* Your instructions
Nothing in the records should change; write them all out again.

* Saved entries
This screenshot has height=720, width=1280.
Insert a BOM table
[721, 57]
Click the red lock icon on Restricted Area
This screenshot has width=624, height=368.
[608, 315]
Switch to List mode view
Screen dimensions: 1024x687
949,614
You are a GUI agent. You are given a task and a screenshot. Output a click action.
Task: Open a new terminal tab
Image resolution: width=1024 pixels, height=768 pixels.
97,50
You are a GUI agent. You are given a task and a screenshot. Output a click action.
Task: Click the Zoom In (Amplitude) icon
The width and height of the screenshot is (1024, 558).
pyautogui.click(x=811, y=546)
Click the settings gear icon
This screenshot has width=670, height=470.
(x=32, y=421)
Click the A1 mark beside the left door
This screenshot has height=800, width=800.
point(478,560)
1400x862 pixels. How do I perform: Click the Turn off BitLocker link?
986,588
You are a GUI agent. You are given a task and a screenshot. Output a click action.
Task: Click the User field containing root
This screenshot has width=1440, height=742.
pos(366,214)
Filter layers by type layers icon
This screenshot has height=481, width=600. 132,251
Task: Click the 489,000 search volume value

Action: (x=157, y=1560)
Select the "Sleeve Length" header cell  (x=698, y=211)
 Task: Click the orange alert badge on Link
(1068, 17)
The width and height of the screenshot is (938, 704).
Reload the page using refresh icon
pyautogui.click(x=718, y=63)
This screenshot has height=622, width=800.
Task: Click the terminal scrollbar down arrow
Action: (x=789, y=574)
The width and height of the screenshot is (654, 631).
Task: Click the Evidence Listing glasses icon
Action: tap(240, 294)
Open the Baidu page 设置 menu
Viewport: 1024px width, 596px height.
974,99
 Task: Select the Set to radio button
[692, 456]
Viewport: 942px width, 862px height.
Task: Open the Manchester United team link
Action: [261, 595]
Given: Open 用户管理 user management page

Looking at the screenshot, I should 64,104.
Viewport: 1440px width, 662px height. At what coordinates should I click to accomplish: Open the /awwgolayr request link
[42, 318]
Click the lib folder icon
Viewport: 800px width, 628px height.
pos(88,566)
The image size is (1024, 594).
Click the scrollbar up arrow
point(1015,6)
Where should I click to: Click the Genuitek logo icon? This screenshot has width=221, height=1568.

* Reply
This screenshot has height=720, width=1280.
Insert a BOM table
[721, 57]
Click the red lock icon on Restricted Area
This screenshot has width=624, height=368.
[608, 315]
Switch to List mode view
Screen dimensions: 1024x687
949,614
You are a GUI agent. You are given a task and a screenshot. Output a click action.
Task: Open a new terminal tab
Image resolution: width=1024 pixels, height=768 pixels.
97,50
You are a GUI agent. You are given a task and a screenshot. Output a click action.
Task: Click the Zoom In (Amplitude) icon
The width and height of the screenshot is (1024, 558).
pyautogui.click(x=811, y=546)
Click the settings gear icon
This screenshot has width=670, height=470.
(x=32, y=421)
Click the A1 mark beside the left door
This screenshot has height=800, width=800.
point(478,560)
1400x862 pixels. How do I perform: Click the Turn off BitLocker link?
986,588
You are a GUI agent. You are given a task and a screenshot. Output a click action.
Task: Click the User field containing root
This screenshot has width=1440, height=742.
pos(366,214)
Filter layers by type layers icon
This screenshot has height=481, width=600. 132,251
Task: Click the 489,000 search volume value

Action: (x=157, y=1560)
Select the "Sleeve Length" header cell  (x=698, y=211)
 Task: Click the orange alert badge on Link
(1068, 17)
The width and height of the screenshot is (938, 704).
Reload the page using refresh icon
pyautogui.click(x=718, y=63)
This screenshot has height=622, width=800.
Task: Click the terminal scrollbar down arrow
Action: (x=789, y=574)
The width and height of the screenshot is (654, 631).
Task: Click the Evidence Listing glasses icon
Action: tap(240, 294)
Open the Baidu page 设置 menu
Viewport: 1024px width, 596px height.
974,99
 Task: Select the Set to radio button
[692, 456]
Viewport: 942px width, 862px height.
Task: Open the Manchester United team link
Action: [261, 595]
Given: Open 用户管理 user management page

Looking at the screenshot, I should 64,104.
Viewport: 1440px width, 662px height. At what coordinates should I click to accomplish: Open the /awwgolayr request link
[42, 318]
Click the lib folder icon
Viewport: 800px width, 628px height.
pos(88,566)
The image size is (1024, 594).
Click the scrollbar up arrow
point(1015,6)
Where should I click to: Click the Genuitek logo icon? This screenshot has width=221, height=1568.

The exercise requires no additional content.